Sancties voor schijnwettelijke samenwoningen
In het kort
Naast preventieve controlemogelijkheden bestaan er ook wettelijke sancties als een schijnwettelijke samenwoning al tot stand is gekomen:
- de nietigverklaring
- de strafrechtelijke sanctionering
- het extra lang inreisverbod
Nietigverklaring
- de samenwonenden zelf
- alle belanghebbenden
- het parket
Het parket is verplicht om de nietigheid te vorderen van een schijnwettelijke samenwoning.
- De nietigverklaring door de familierechtbank heeft terugwerkende kracht. Dat betekent dat de wettelijke samenwoning juridisch gezien nooit heeft plaatsgevonden.
- DVZ kan je verblijfskaart intrekken, zelfs als je een definitief of onvoorwaardelijk verblijfsrecht hebt (bijvoorbeeld de elektronische B kaart of de elektronische F+ kaart). Aangezien de wettelijke samenwoning beschouwd wordt nooit te hebben bestaan, kan je je recht op gezinshereniging niet inroepen.
- De (definitieve) nietigverklaring van een schijnwettelijke samenwoning kan zelfs leiden tot het verlies van de Belgische nationaliteit.
- Een nietig verklaarde wettelijke samenwoning heeft toch gevolgen voor de partij die de wettelijke samenwoning te goeder trouw aangegaan is.
- Ten aanzien van de kinderen hebben de positieve gevolgen van een nietig verklaarde wettelijke samenwoning toch uitwerking. Maar hun verblijfsrecht kunnen ze wel verliezen na de nietigverklaring van de wettelijke samenwoning van de ouders.
Wanneer een schijnwettelijke samenwoning vernietigd is in een definitief vonnis of arrest, stuurt de griffier bij de rechtbank of het hof van beroep een uittreksel van de uitspraak naar de gemeente en naar DVZ. De partijen worden daarvan in kennis gesteld.
Tegen een nietig verklaarde wettelijke samenwoning kan je hoger beroep aantekenen bij het hof van beroep.
Bestraffing van een misdrijf
Iemand die (wetens en willens) een schijnwettelijke samenwoning afsluit, kan door de correctionele rechtbank veroordeeld worden tot een gevangenisstraf van 1 maand tot 3 jaar en met een geldboete van 50 tot 500 euro.
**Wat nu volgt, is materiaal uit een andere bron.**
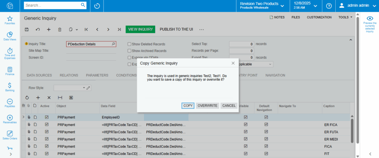Uncheck Active for the EmployeeID row
Image resolution: width=379 pixels, height=158 pixels.
tap(47, 117)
Wie geld kreeg om een schijnwettelijke samenwoning af te sluiten, riskeert een gevangenisstraf van 2 maanden tot 4 jaar en met een geldboete van 100 tot 2500 euro.
Wie geweld of bedreigingen gebruikt om iemand anders te dwingen tot het sluiten van een schijnwettelijke samenwoning, riskeert een gevangenisstraf van 3 maanden tot 5 jaar en een geldboete van 250 tot 5000 euro.
Inreisverbod
Stelt de rechter op definitieve wijze vast dat een derdelands onderdaan een schijnwettelijke samenwoning heeft afgesloten? Dan kan een later bevel om het grondgebied te verlaten (BGV) gepaard gaan met een extra lang inreisverbod van maximum 5 jaar. Dat kan alleen wanneer het BGV geen termijn voorziet voor vrijwillig vertrek of wanneer een eerder BGV niet uitgevoerd werd.